Over on the other side of cast, Christian Bale grew a paunch specifically for the role, and Bradley Cooper got himself a perm; none of which made me in any way uncomfortable, because I've become accustomed to the idea that making yourself look ridiculous is part of the way that actors make you think they're serious about their art.

It was all about evoking the spirit of the 70s, so David O Russell must be delighted at the glee people have found in pointing up all the post-70s artefacts that found their way into shot anyhow. I was there for the 70s, and it didn't seem so ghastly at the time, but my word, the patterns. The chest-hair. The colour combinations. It was a dark, dark, garish time in our sad history. Well, America's sad history. Here in Mexico, being broke and Catholic kept most of us from looking ludicrous.

American Hustle would make a great double bill with The Hoax, a movie from about seven years ago where Richard Gere played a guy who conned a publisher into thinking that he was the authorised biographer of Howard Hughes. They're both 70s set movies about con-men called Irving with complicated love-lives. They're also both movies which are well acted and get the period look right, but are never going to be classics.

Where they differ is that Gere's Irving doesn't really get away with it, and Bale's Irving kind of does, at the cost of a trail of destruction which ruins everything around him. Also, American Hustle has a much beefier cast. Robert de Niro has a cameo. Both Richard Harrow AND Eli Thompson from Boardwalk Empire have cameos; as soon as Jack Huston appeared I started waiting for him to kill everyone around him, whereas I had to wait for the credits to find out that that had been Shea Whigham hiding under the world's most terrible blond wig. And Jeremy Renner is there, with a pompadour that almost deserves a separate credit. Man, people had a lot of hair in the 70s. Though they don't seem to have had a lot of brains anchoring it.

The unexpected thing is that American Hustle is a film about political corruption where the nicest character is a politician. Jeremy Renner's Carmine Polito is too good to be true, and yet completely credible, and the other politicians sucked into the trap come across as affable knuckleheads just doing their best; the real villain of the piece is the FBI. In principle all of this is based on the real-life Abscam sting operation, but unlike most "inspired by true events" movies, American Hustle cheerily admits it's all about a good yarn by opening with a title card saying "Some of this actually happened". But at a time when everyone is hating politicians full time, it's thought-provoking to have some of the characters saying that it's terrible for the FBI to go after politicians and undermine what little faith people still have in the system.
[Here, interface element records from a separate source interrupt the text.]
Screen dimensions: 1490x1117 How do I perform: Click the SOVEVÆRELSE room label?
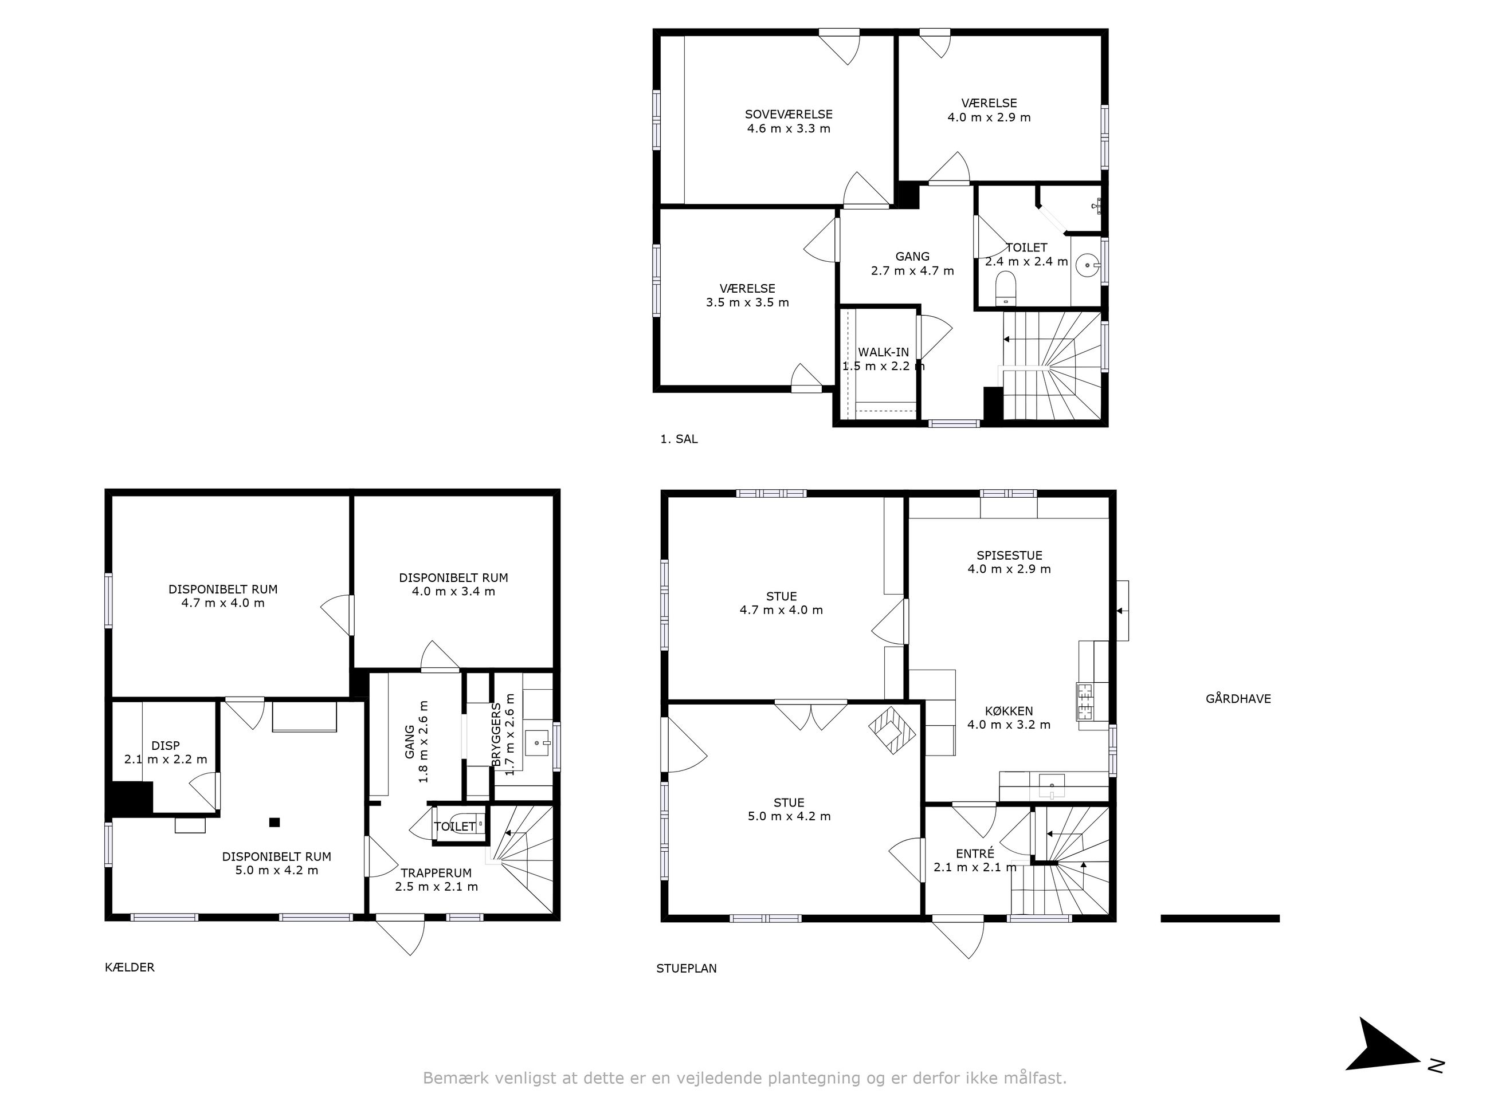point(788,115)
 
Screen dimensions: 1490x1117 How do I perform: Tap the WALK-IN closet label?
point(883,352)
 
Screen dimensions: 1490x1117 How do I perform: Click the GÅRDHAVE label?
point(1238,699)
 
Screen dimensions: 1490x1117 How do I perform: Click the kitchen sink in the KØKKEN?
point(1052,785)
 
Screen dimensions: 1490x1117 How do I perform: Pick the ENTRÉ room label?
point(975,854)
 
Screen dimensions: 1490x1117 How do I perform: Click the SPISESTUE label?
point(1009,556)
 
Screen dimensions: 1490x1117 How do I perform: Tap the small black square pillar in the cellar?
point(274,822)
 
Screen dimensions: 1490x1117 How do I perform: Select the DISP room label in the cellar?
point(166,745)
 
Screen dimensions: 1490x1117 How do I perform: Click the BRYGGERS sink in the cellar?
point(537,744)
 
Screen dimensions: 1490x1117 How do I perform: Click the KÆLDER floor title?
point(130,967)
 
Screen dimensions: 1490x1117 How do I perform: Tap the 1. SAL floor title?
point(679,439)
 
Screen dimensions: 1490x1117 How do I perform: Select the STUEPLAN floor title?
point(687,968)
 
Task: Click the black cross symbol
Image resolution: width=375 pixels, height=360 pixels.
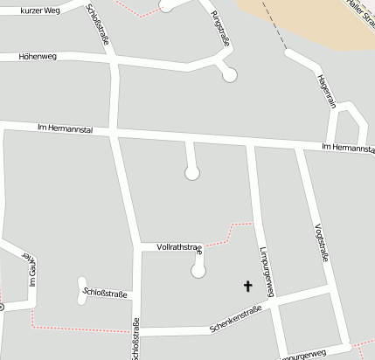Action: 247,286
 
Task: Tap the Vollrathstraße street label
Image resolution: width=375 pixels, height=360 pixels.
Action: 178,248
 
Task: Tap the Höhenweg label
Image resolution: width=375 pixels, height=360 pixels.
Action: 37,57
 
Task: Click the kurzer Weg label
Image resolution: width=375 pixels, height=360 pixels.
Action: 39,10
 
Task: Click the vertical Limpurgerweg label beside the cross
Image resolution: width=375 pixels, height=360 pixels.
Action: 267,272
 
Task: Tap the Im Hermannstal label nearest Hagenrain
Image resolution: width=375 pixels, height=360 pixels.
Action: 347,149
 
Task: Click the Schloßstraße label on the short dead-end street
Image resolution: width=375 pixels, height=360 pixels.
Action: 104,293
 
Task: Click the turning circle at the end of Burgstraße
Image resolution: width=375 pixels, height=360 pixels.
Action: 229,76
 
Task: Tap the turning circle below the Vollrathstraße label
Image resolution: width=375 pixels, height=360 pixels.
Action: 198,272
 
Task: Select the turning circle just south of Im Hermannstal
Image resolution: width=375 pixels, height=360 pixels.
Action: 192,173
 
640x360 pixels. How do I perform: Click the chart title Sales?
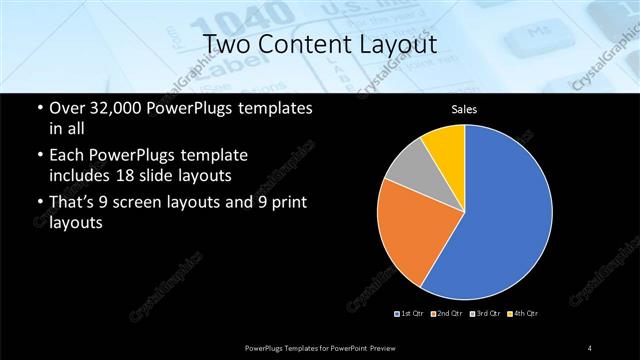(464, 111)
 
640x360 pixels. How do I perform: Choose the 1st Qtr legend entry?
(410, 313)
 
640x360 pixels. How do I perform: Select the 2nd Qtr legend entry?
(449, 313)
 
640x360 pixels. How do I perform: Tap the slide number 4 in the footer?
(590, 347)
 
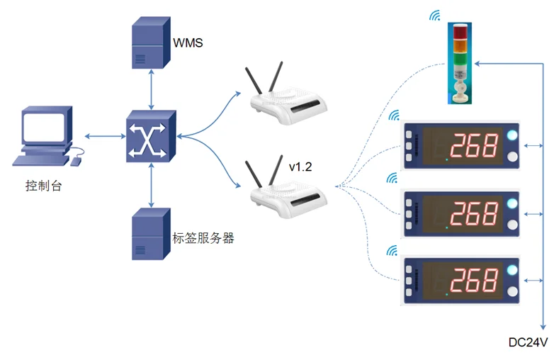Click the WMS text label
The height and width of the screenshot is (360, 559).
tap(188, 43)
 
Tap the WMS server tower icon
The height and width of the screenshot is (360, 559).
tap(151, 43)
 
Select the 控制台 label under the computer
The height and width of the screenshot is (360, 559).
tap(43, 186)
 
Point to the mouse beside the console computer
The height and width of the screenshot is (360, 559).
tap(76, 162)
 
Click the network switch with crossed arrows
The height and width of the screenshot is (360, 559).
tap(151, 136)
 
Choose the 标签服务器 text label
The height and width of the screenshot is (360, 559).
tap(203, 238)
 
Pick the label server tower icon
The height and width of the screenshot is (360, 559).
tap(151, 234)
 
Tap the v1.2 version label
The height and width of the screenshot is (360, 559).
tap(300, 167)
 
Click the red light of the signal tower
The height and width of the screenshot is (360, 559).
tap(460, 31)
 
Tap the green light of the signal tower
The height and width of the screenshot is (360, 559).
tap(460, 58)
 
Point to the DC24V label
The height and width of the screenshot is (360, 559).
tap(528, 342)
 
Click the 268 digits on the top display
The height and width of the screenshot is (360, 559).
tap(474, 145)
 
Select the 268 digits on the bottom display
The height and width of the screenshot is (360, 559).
tap(474, 280)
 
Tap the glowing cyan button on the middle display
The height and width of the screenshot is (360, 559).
tap(512, 203)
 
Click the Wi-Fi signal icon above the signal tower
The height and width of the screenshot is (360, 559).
tap(435, 16)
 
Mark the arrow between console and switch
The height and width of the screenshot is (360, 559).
tap(106, 136)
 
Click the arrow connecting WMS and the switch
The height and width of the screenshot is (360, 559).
tap(152, 89)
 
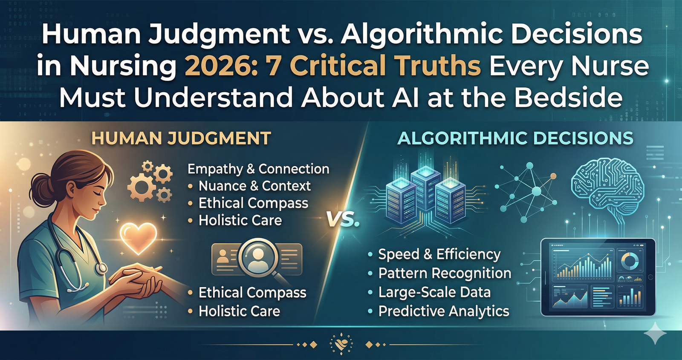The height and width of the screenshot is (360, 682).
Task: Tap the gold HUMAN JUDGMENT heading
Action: click(181, 138)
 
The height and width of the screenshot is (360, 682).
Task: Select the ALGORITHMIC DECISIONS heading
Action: click(515, 138)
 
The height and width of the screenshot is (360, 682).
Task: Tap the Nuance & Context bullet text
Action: click(254, 186)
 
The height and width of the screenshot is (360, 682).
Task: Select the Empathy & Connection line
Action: click(258, 169)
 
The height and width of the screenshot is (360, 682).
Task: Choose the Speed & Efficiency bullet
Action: click(439, 254)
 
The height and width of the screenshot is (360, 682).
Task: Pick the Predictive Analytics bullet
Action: click(444, 311)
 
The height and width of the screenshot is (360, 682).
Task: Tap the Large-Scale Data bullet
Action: click(434, 292)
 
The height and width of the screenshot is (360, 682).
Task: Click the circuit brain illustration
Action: click(607, 186)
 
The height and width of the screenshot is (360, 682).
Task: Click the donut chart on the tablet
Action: click(630, 262)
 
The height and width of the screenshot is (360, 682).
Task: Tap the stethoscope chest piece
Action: click(101, 268)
Sad to say, for me the hero of the piece is Louis CK's Stoddard, the dull FBI supervisor who tries to rein in the whole lunatic farrago with well meaning anecdotes about ice-fishing; we never do hear what happens at the end of those stories, which are supposed to get Bradley Cooper's ambitious lunatic to calm the hell down. I wonder if the DVD will have a special feature "Stoddard's childhood".